Fonte: Italia Oggi e Ilsole24ore.com

Concessioni scommesse, proroga al 2024

Le concessioni per le scommesse, che sarebbero dovute scadere il 30 giugno di quest’anno, saranno prorogate fino al 2024, grazie a un emendamento del Governo al Ddl Pnrr 2 attualmente all’esame delle Commissioni riunite di Affari costituzionali e Istruzione pubblica del Senato.

In attesa del riordino del comparto a livello nazionale, il Governo ha dunque scelto di intervenire sul gioco attraverso Ddl sul Piano nazionale di ripresa e resilienza, anziché con il Ddl Semplificazioni o il Ddl Aiuti, come ipotizzato in un primo momento.

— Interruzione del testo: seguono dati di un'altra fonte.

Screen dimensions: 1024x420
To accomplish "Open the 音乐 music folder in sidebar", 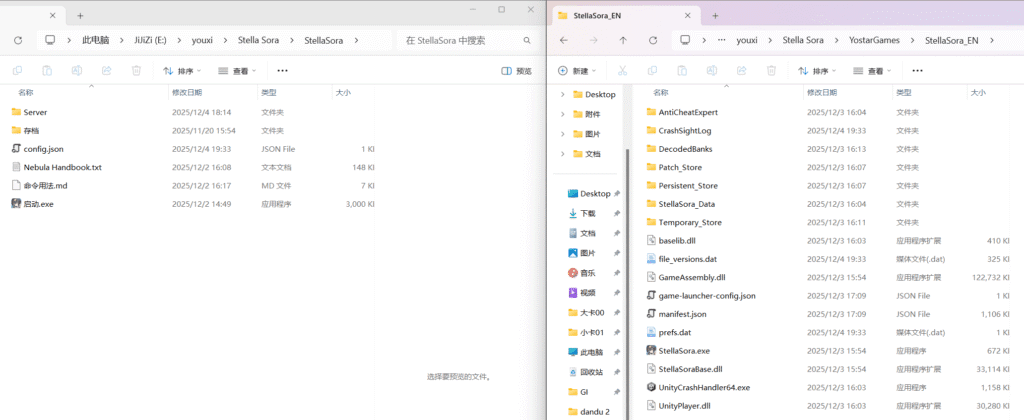I will [x=588, y=273].
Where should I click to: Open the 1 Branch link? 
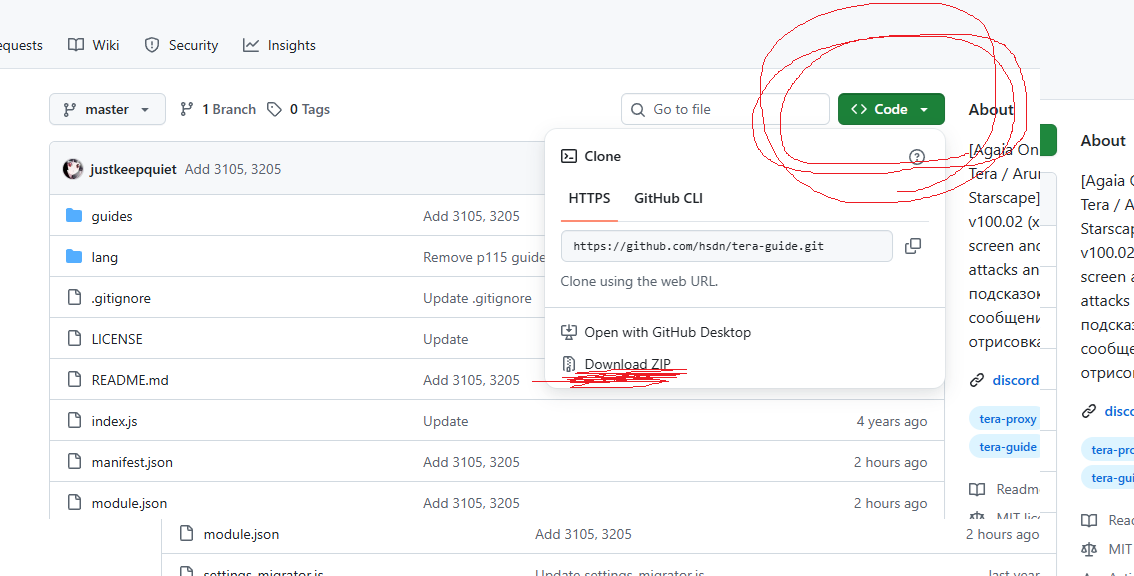pyautogui.click(x=218, y=109)
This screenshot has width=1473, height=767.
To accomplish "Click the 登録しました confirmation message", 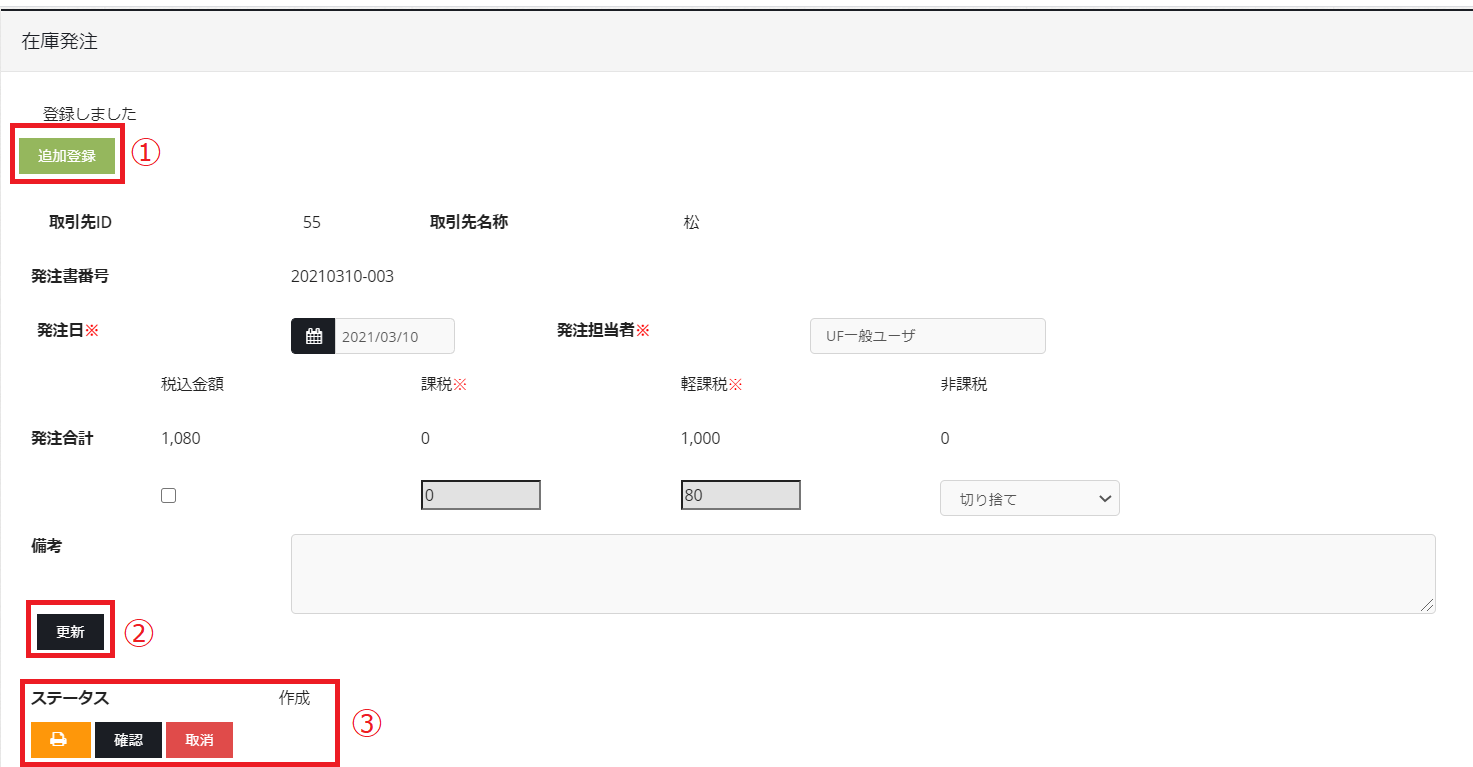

Per quanto riguarda le concessioni per le scommesse, si legge nell’emendamento dei relatori del Partito Democratico e di Forza Italia, il termine di scadenza previsto per eventi sportivi, anche ippici, e non sportivi, è prorogato fino al 30 giugno 2024. Gli oneri concessori dovuti, a decorrere dal 30 giugno 2022, saranno da versare in due rate annuali con scadenza il 30 aprile ed il 31 ottobre.

Verrà successivamente emanato un provvedimento dal direttore generale dell’Agenzia delle dogane e dei monopoli in cui verranno definiti gli obblighi, per i concessionari, di presentazione di adeguate garanzie economiche, proporzionate alla nuova definizione dei termini temporali. Le entrate derivanti dalla misura sono quantificate in 31 milioni per il 2022, 63 milioni nel 2023 e 31 milioni nel 2024.

Infine, nello stesso provvedimento è inserita una misura riguardo ai giochi senza vincita in denaro, che stabilisce lo stop alle omologhe di alcuni apparecchi. Si tratta nello specifico dei c/bis, definiti “meccanici ed elettromeccanici attivabili con gettone” e dei c/ter, apparecchi per il quale l’accesso al gioco è regolato senza introduzione di denaro ma con utilizzo a tempo o a scopo.